A questão da promoção humana se baseia na valorização da pessoa beneficiada pelo trabalho social, encarada como um sujeito também, não mais apenas como um objeto de assistência. Nesta perspectiva, as pessoas assistidas “não mais recebem o peixe, mas a vara e o aprendizado da pesca”, em outras palavras, “recebem instrumentos para escrever a própria história”.

Neste segundo modelo, que é na verdade intermediário, o compromisso do agente Cáritas é contribuir com as pessoas mais pobres, valorizando-as como pessoas potencialmente ativas, sobretudo através do ensino de algo útil para a melhoria de suas condições de vida. Ainda não são analisadas as causas estruturais da pobreza, O que inevitavelmente conduz a uma interpretação fatalista dos problemas sociais. Entretanto, recorre-se aos documentos do Concílio Vaticano II, aos quais são atribuídos uma convocação da igreja para o trabalho na linha da promoção humana dos marginalizados, em contraposição ao assitencialismo.

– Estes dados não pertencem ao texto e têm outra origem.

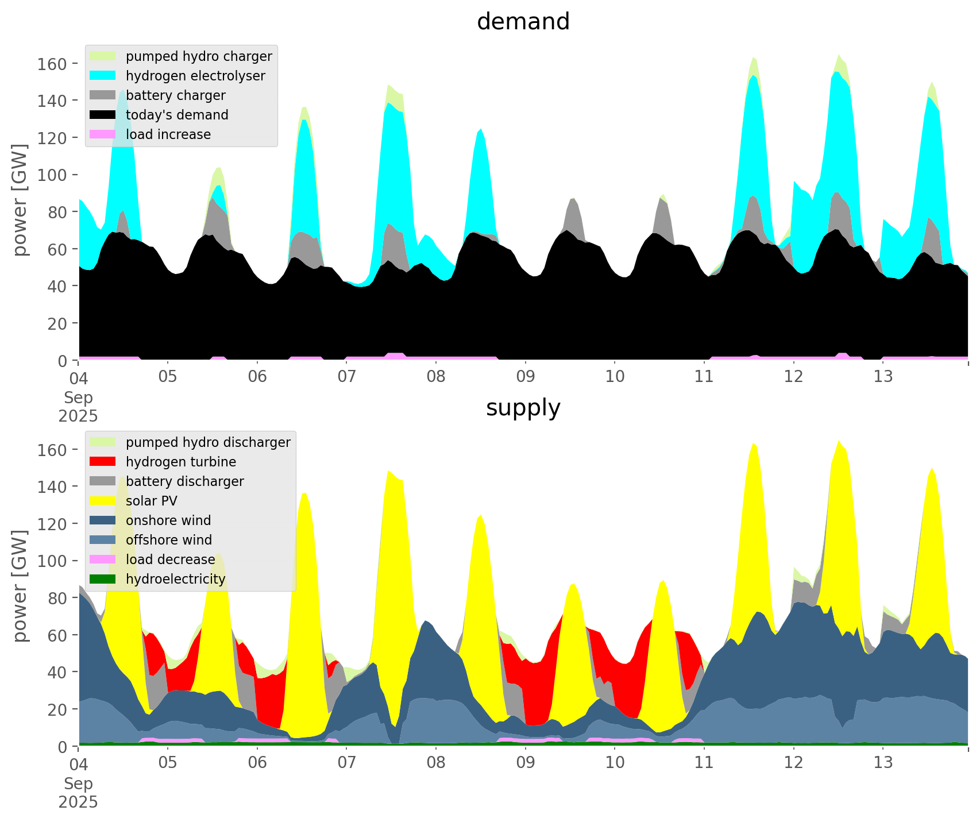The height and width of the screenshot is (822, 980).
Task: Click the 11 date tick under the demand chart
Action: coord(704,377)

Conforme o modelo promocional de caridade adotado pela Cáritas, oferecer bens sem envolver o assistido num processo mais amplo de desenvolvimento social é um desperdício de tempo e de energia. A ênfase é no esforço para a superação da condição de inferioridade do assistido, agindo com ele. Nesta ótica, os conflitos são ainda interpretados como fatores de subdesenvolvimento, não como expressão das contradições estruturais da sociedade capitalista, algo que se faria depois.

A perspectiva promocional inicia a mudança do foco no indivíduo para a comunidade em que ele se insere. No contexto de propagação das CEBs na década de 1970 surgiram diversas ações coletivas em âmbito local (clubes de mãe, hortas coletivas, associações de moradores de bairro etc.), propiciando uma reflexão sobre a questão do desenvolvimento comunitário. No entanto, a Cáritas, bem como os demais segmentos progressistas da igreja no Brasil, vislumbrou a necessidade de avançar ainda mais, numa perspectiva libertadora, considerando a possibilidade de mudanças sociais abrangentes.

O terceiro modelo da Cáritas, caridade libertadora, tem um marco inicial no XI Congresso Latino-americano da entidade, ocorrido em Santo Domingo (República Dominicana), em 1986. Sua definição está num livro considerado importante na trajetória da Cáritas, Mística e metodologia da caridade libertadora (1991), que é resultado de três encontros nacionais promovidos por ela em 1990.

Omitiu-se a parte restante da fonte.